Cremona No.80 資料[3-2]

70〜80年代と思われるオール合板製のヴァイオリンシェイプ。ラベルのナンバーは消えかかっていて判読しずらいがNo.80だろう。分厚く大柄なボディ。ネックが太く指板幅も広いので少し弾きづらく感じたが、慣れればそれほど気にならない。
この個体の響きは、資料として購入したオール合板製の中では良質なもののひとつだ。健康状態も良いこともあると思うが、合板製楽器としてかなりクオリティが高いと思う。
合板の割にはそこそこ芯のある低音が出る。響きがマットで落ち着きがある。合板特有のボワっとした箱鳴りの響きが少ないので、他社の合板製と比べると一瞬やや充実感に欠けると感じる事もあるが、引き締まった明るく上品な鳴りで、弾いていて喜びがある。
因みにNo.80という型番は1/2サイズの特注品と思われる個体をインターネット上で見かけたことがある。その個体は単板仕様のハイスペックなものだった。

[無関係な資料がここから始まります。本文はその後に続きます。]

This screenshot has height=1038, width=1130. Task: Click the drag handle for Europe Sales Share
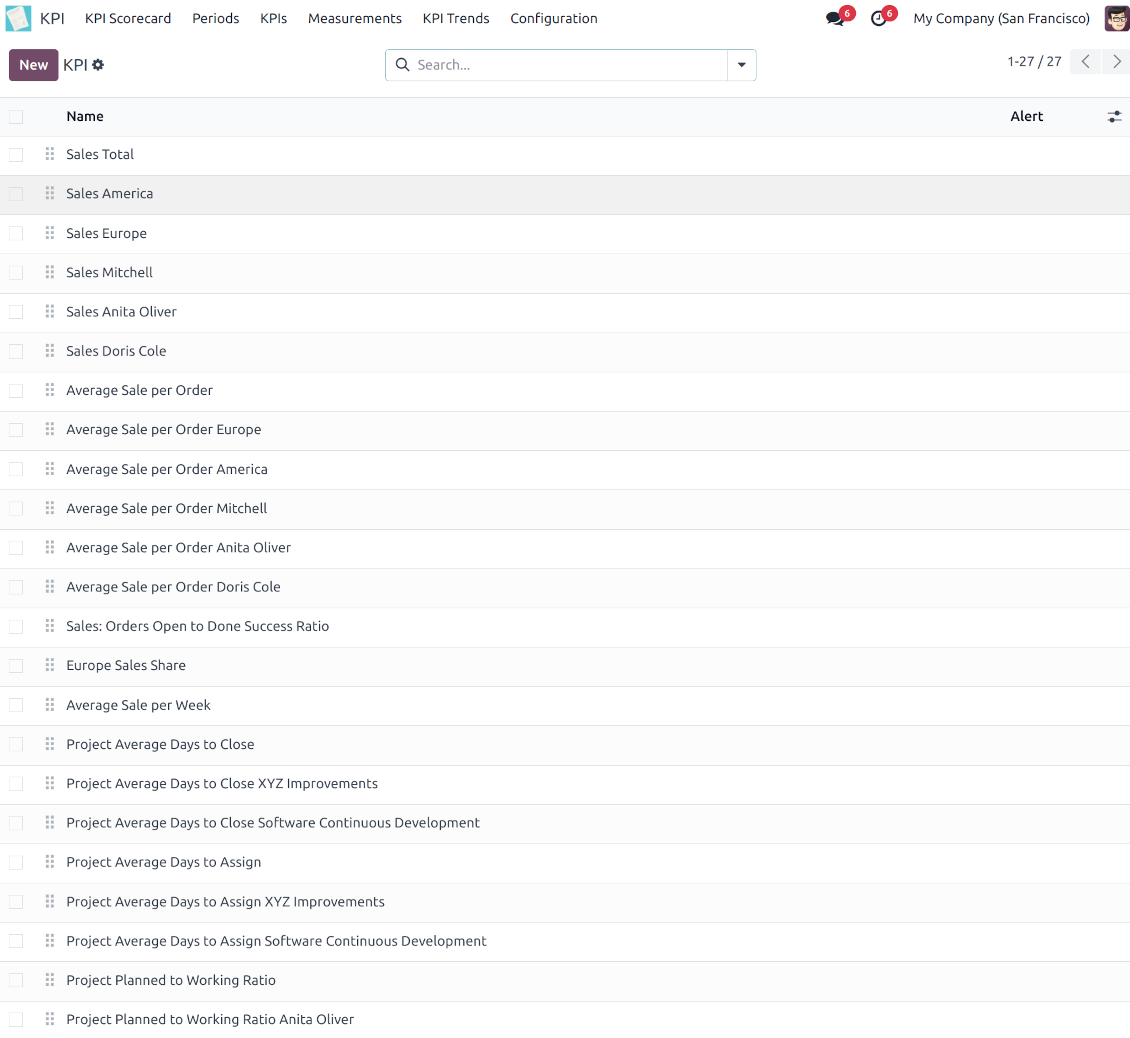coord(50,665)
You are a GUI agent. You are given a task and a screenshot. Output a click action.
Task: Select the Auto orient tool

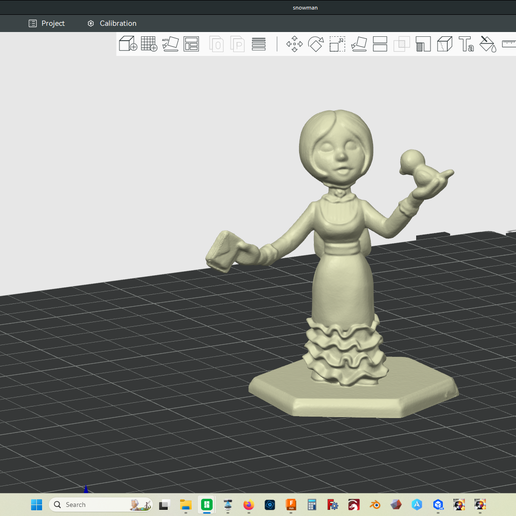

古い国産メーカーは同型番でもスペックの違うものを割と見かけるので注意が必要だ。

Cremona No.80 資料[3-2]
total length :  183cm
string length : 104cm
(body)
upper Bout :  50.7cm
middle bout : 39cm
lower bout : 66.5cm
side : 20.3cm

(sound sample)
strings : original flat-chrome(pirastro)

※傾向として昭和時代の国産量産型コントラバス(特に70年代くらいまでのもの)は同一型番であっても“つくり”に大きなムラがある。また古い楽器はその個体がどの様に扱われてきたかで現状のコンディションに大きな差異が生じる。交換可能な部位はオリジナルかどうか疑わしい場合もある。録音は私がたまたま資料として出会った個体の記録でしかなく、記述は個人的な見解に過ぎない。採寸は素人採寸。